We all have challenges in life but the greatest challenge by far is the challenge of self. Descartes maintained that our knowledge of our own mental conditions differs greatly from our knowledge of our external world, including what we know about what others are thinking. Philosophy has always encouraged questioning and different opinions and when it comes to defining “self” and “self-knowledge”, it is no different. There is much dissension and lack of agreement about what constitutes the self and how we know it and then its influence on our other knowledge. The philosophy of the mind is very important.

As we conclude our discussion of philosophy we will discuss the philosophy of self and how it interplays with living in the twentieth and twenty-first centuries. First, though, I think it important that we take a look at ourselves. How we define ourselves greatly influences how we define and view others. I once had a friend who would say “I see you”. Unfortunately, he did not see the real me – the” me” I know. He saw what he felt I could do for him and his characterization of me was solely based upon his expectations of me. His expectations colored what he saw and resulted in his ignoring who I thought I was.

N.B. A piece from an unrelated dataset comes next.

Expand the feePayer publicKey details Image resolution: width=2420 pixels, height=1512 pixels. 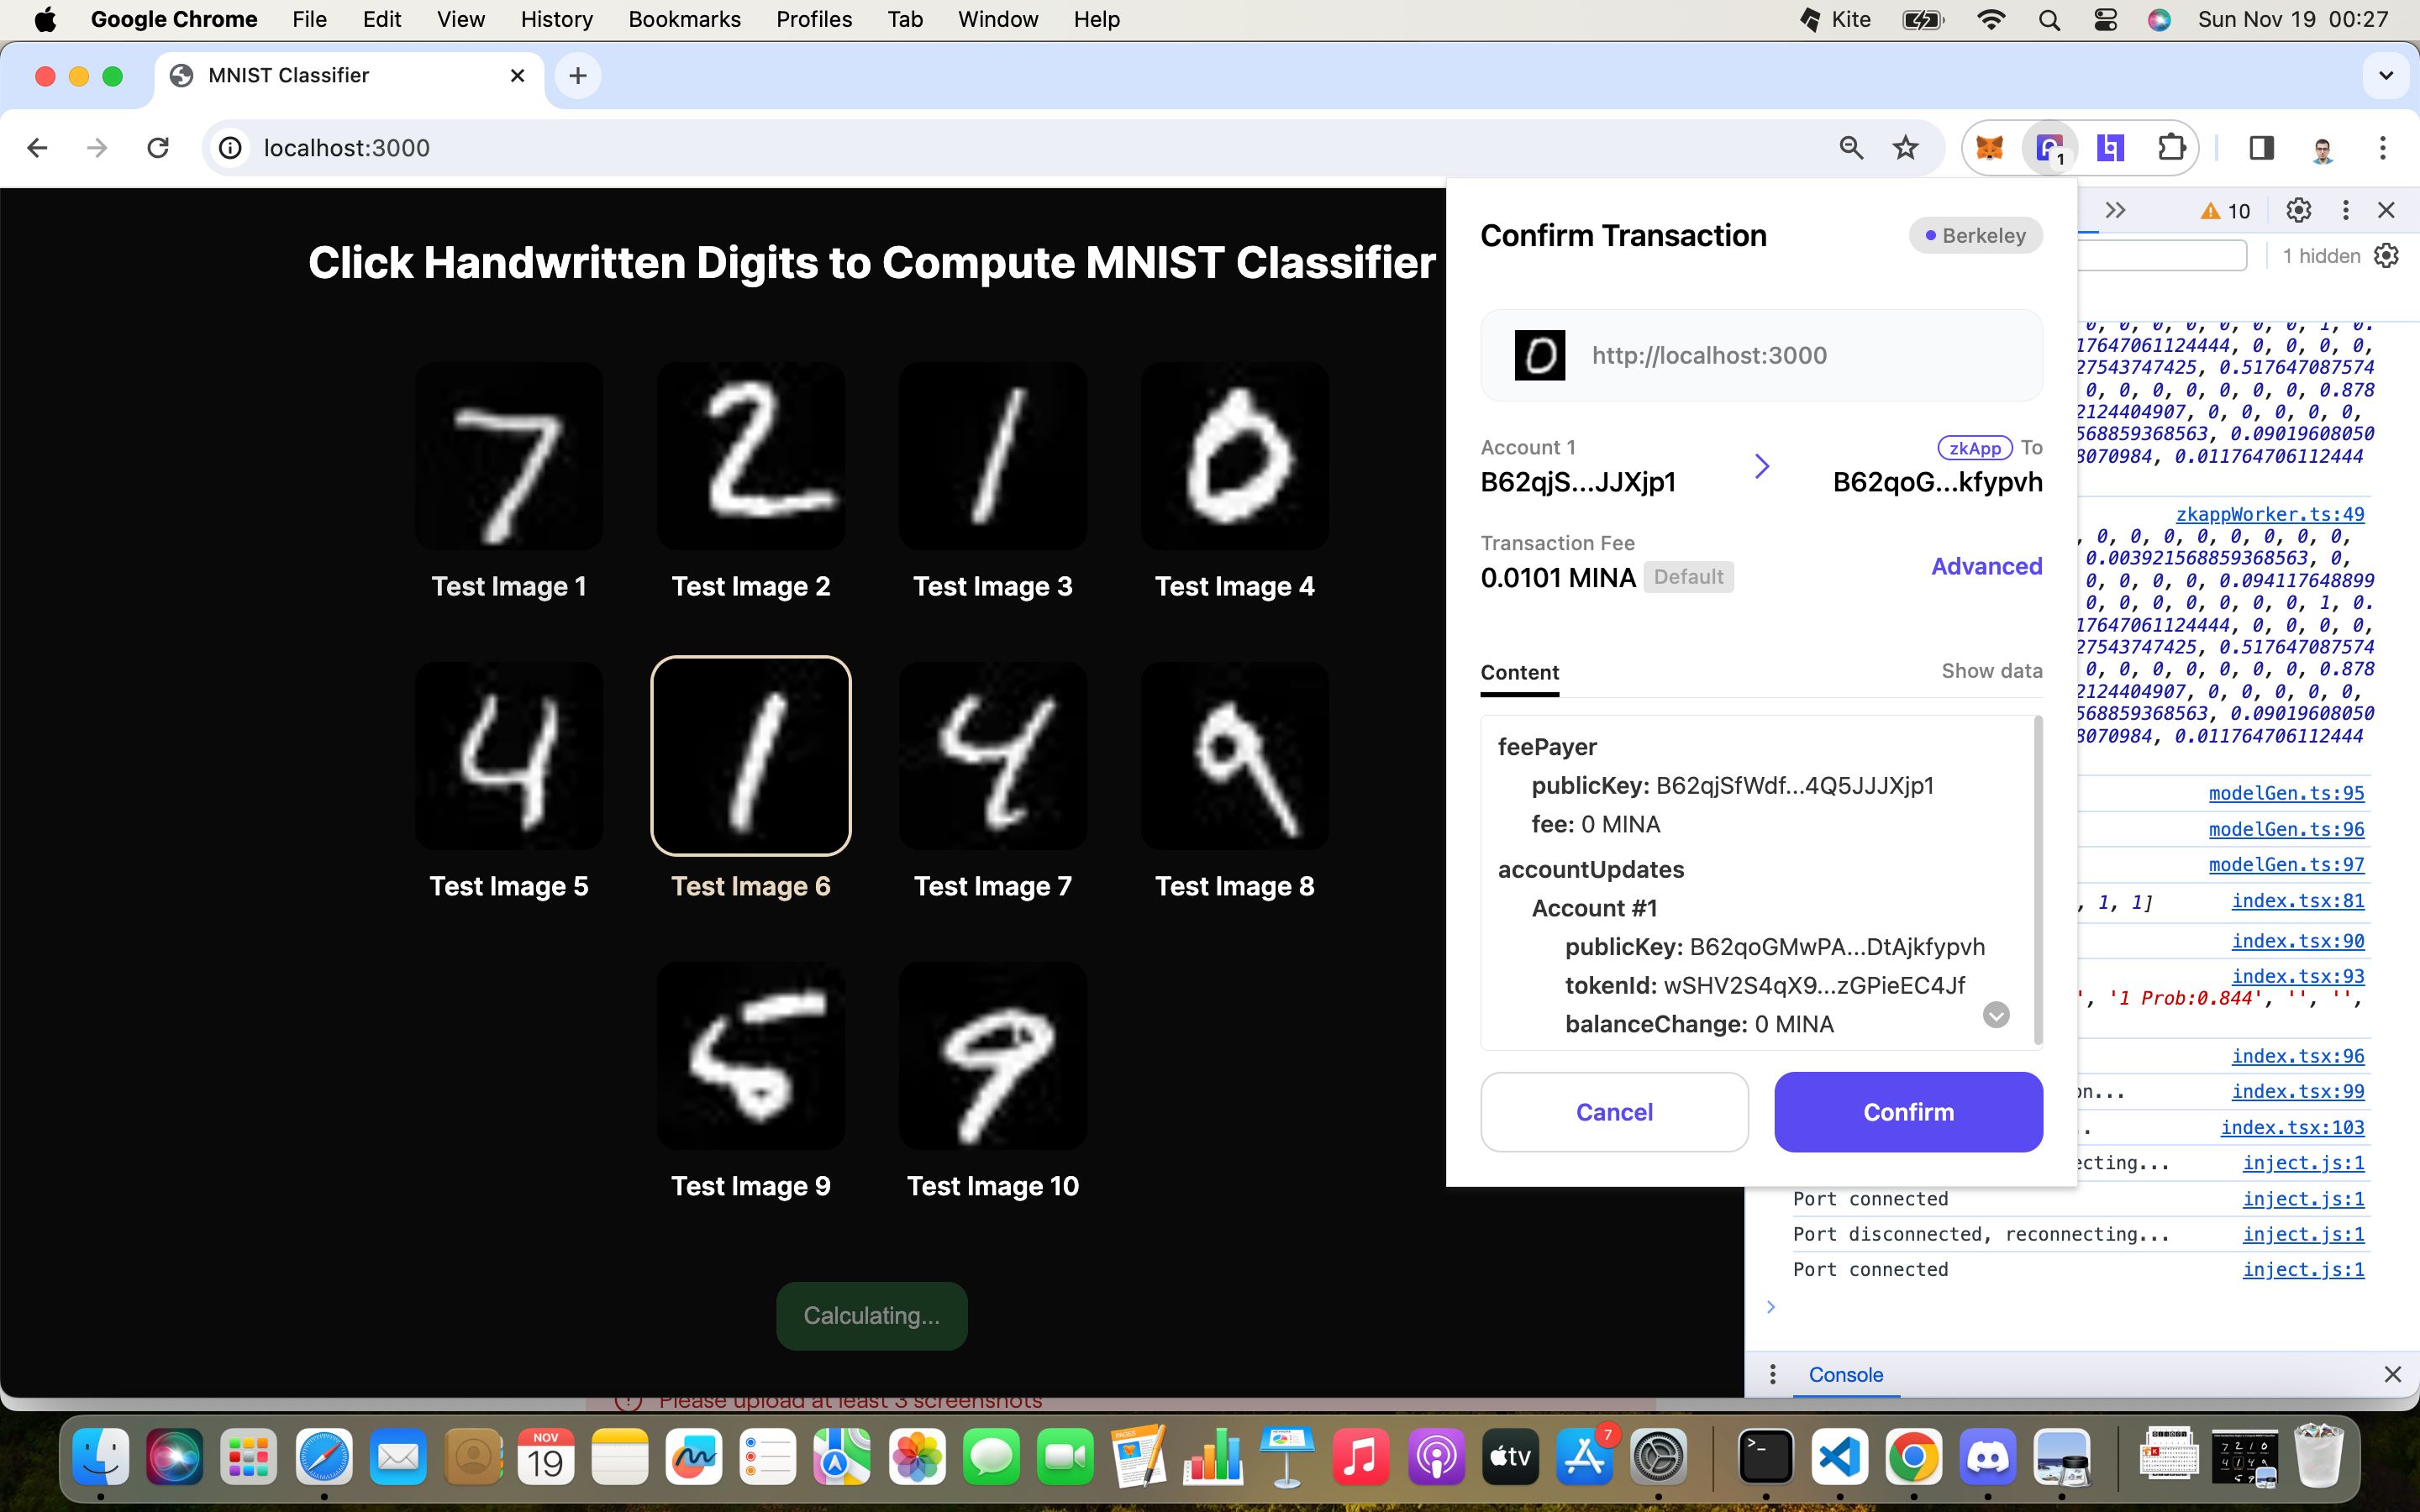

Spiritualist Rumi stated: “Yesterday I was clever, so I wanted to change the world. Today I am wise, so I want to change myself.” All too often we do not want to change ourselves. It is, after all, the hardest thing in the world to accomplish. First we must admit we need changing. That means something about us is not quite right, may be wrong, or we might not be …shudder…perfect. Fact is, none of us are perfect and none of us are right all the time. If we are lucky we are right maybe one of out every one hundred times. That’s okay, though, because our imperfections are our path to greater knowledge.

“We are taught you must blame your father, your sisters, your brothers, the school, the teachers – but never blame yourself. It’s never your fault. But it’s always your fault, because if you wanted to change you’re the one who has got to change.” Actress Katherine Hepburn never considered herself a philosopher but she was correct in her statement. No one can change us – no belief system, no philosophy, no government – until we want to change ourselves.

Author Bene Brown explains: “We cultivate love when we allow our most vulnerable and powerful selves to be deeply seen and known, and when we honor the spiritual connection that grows from that offering with trust, respect, kindness and affection. Love is not something we give or get; it is something that we nurture and grow, a connection that can only be cultivated between two people when it exists within each one of them – we can only love others as much as we love ourselves. Shame, blame, disrespect, betrayal, and the withholding of affection damage the roots from which love grows. Love can only survive these injuries if they are acknowledged, healed and rare.”

Madeleine L’Engle wrote in her book “A Circle of Quiet”: “A self is not something static, tied up in a pretty parcel and handed to the child, finished and complete. A self is always becoming.” What will you become today?